To do ▸
Print out the full listing exactly as it reads.

Supplied data ▸
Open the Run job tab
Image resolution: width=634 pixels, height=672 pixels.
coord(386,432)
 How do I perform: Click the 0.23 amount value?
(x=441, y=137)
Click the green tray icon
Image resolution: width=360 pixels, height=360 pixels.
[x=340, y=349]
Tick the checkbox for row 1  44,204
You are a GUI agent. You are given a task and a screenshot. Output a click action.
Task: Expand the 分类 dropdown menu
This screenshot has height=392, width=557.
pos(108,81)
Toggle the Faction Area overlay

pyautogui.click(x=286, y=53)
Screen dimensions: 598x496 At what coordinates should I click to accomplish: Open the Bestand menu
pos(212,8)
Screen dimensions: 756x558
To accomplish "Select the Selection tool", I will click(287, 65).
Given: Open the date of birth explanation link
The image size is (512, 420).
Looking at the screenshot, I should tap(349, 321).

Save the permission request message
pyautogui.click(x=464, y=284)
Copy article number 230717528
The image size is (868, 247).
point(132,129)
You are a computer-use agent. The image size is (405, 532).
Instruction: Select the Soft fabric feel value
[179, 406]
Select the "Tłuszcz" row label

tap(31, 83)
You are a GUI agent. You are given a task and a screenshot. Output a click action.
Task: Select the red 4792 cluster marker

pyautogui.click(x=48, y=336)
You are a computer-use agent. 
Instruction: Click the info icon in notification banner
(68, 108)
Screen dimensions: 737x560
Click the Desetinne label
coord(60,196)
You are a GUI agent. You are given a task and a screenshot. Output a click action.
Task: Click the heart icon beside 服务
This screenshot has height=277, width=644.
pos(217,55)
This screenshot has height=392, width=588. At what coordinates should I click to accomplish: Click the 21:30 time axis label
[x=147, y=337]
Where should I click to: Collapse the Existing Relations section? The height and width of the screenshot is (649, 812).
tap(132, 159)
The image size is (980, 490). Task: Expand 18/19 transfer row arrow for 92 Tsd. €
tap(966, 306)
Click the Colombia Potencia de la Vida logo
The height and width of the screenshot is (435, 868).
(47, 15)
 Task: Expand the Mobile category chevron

Answer to the exercise ▸
Open the Run job tab
Image resolution: width=634 pixels, height=672 pixels.
coord(386,432)
 How do I perform: Click the 0.23 amount value?
(x=441, y=137)
Click the green tray icon
Image resolution: width=360 pixels, height=360 pixels.
[x=340, y=349]
Tick the checkbox for row 1  44,204
You are a GUI agent. You are given a task and a screenshot. Output a click action.
Task: Expand the 分类 dropdown menu
This screenshot has height=392, width=557.
pos(108,81)
Toggle the Faction Area overlay

pyautogui.click(x=286, y=53)
Screen dimensions: 598x496 At what coordinates should I click to accomplish: Open the Bestand menu
pos(212,8)
Screen dimensions: 756x558
To accomplish "Select the Selection tool", I will click(287, 65).
Given: Open the date of birth explanation link
The image size is (512, 420).
Looking at the screenshot, I should tap(349, 321).

Save the permission request message
pyautogui.click(x=464, y=284)
Copy article number 230717528
The image size is (868, 247).
point(132,129)
You are a computer-use agent. The image size is (405, 532).
Instruction: Select the Soft fabric feel value
[179, 406]
Select the "Tłuszcz" row label

tap(31, 83)
You are a GUI agent. You are given a task and a screenshot. Output a click action.
Task: Select the red 4792 cluster marker

pyautogui.click(x=48, y=336)
You are a computer-use agent. 
Instruction: Click the info icon in notification banner
(68, 108)
Screen dimensions: 737x560
Click the Desetinne label
coord(60,196)
You are a GUI agent. You are given a task and a screenshot. Output a click action.
Task: Click the heart icon beside 服务
This screenshot has height=277, width=644.
pos(217,55)
This screenshot has height=392, width=588. At what coordinates should I click to accomplish: Click the 21:30 time axis label
[x=147, y=337]
Where should I click to: Collapse the Existing Relations section? The height and width of the screenshot is (649, 812).
tap(132, 159)
The image size is (980, 490). Task: Expand 18/19 transfer row arrow for 92 Tsd. €
tap(966, 306)
Click the Colombia Potencia de la Vida logo
The height and width of the screenshot is (435, 868).
(47, 15)
 Task: Expand the Mobile category chevron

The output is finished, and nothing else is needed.